This shift means the mindset becomes tendering with purpose built systems tailored to the tender lifecycle. Unlike generic AI, these proprietary and secure platforms are optimised to enhance efficiency while keeping human insight at the centre of the process.

Nailing this reframe, moving from AI as a generic tool to a strategic asset, is critical to securing organisational alignment, overcoming security hesitations and unlocking a lasting competitive edge.


Building the Cultural Foundation: Four Leadership Shifts

Successfully integrating AI into the tender process requires a top-down commitment to cultural change:

  1. Address Fears

A common concern with AI is job replacement. But leaders must be clear, employees who use AI aren't replaced; those who don't fall behind. This is simply because of the advantages that come with workload optimisation.

  1. Purposeful Integration

To build trust for AI integration:

  • Provide comprehensive, hands-on training and support.
  • Choose enterprise-grade tools with proper security and governance.
  • Implement closed systems, not public AI platforms, to protect IP.
  1. Start with Problems, Not Technology

Don't just push a tool; solve a frustration.

  • Ask your team: "What repetitive work prevents you from adding strategic value?"
  • Rather than: "How can we use AI?"

This approach surfaces real needs and builds immediate buy-in from the Bid Managers and Tendering Professionals who will actually use the tools.

Instead of debating whether AI is needed to "automate writing,". It may be useful for leaders to first assess the tender process to identify areas of maximum lag to clearly define where performance bottlenecks exist and what value is being left on the table.
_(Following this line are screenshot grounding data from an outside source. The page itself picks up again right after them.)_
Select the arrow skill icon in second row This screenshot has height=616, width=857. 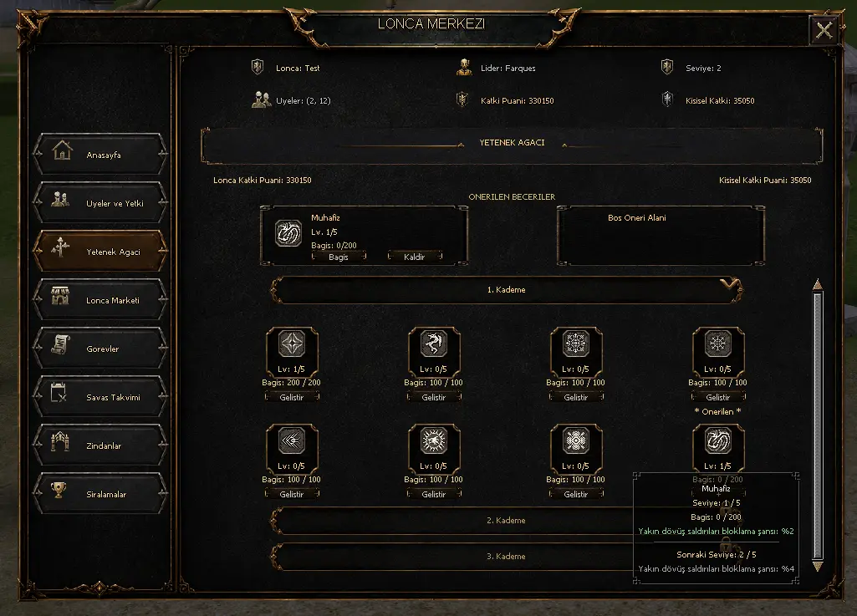292,441
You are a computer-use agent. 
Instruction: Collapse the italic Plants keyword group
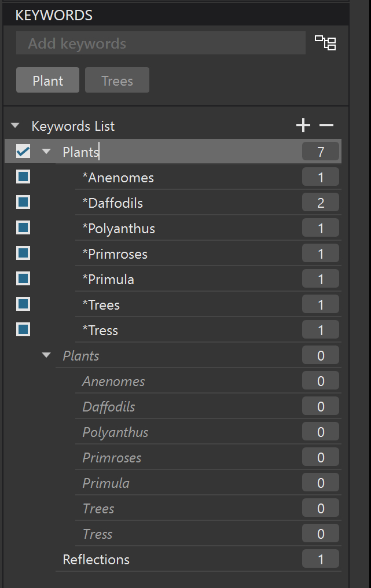(x=47, y=355)
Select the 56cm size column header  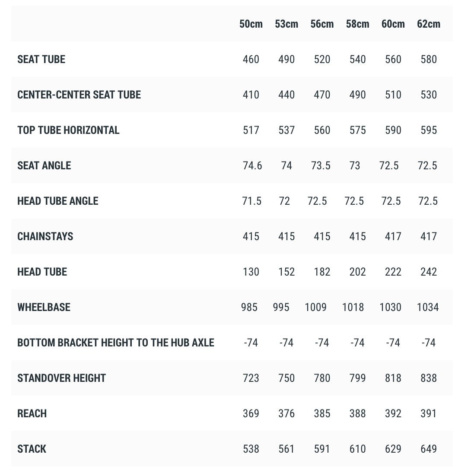click(322, 24)
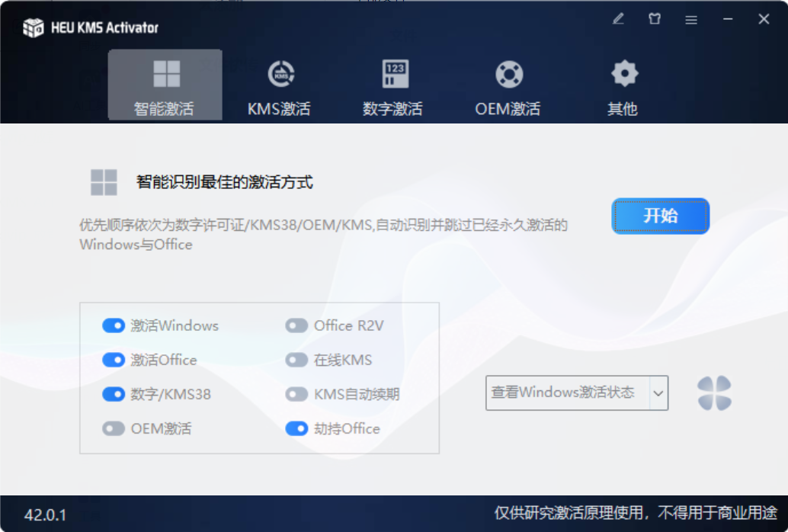
Task: Open the 查看Windows激活状态 dropdown
Action: pos(568,393)
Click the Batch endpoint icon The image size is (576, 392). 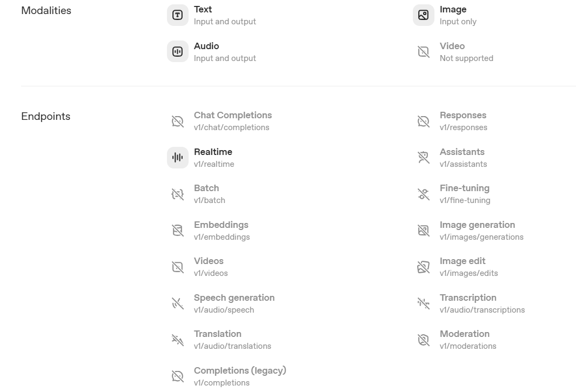point(177,194)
This makes the use case for an optimised system immediately clear.

4. Position AI as Essential Infrastructure

Like CRM systems enhanced (rather than replaced) salespeople, AI-powered tender tools make writers more strategic. They are infrastructure for efficiency, not substitutes for expertise.


The Competitive Reality

While some organisations debate whether to "allow" AI, forward-thinking organisations are already deploying these systems to gain a competitive edge:

  • Respond to more opportunities without growing headcount.
  • Reduce burnout and retain top talent
  • Redirect human expertise toward relationship-building and strategy.
  • Build institutional knowledge that improves with each bid.

Summary

The cultural shift required isn't about forcing technology adoption. It's about recognising that tendering excellence increasingly depends on systems that free humans to be more human and streamline the tasks that are contributing to systemic industry burnout.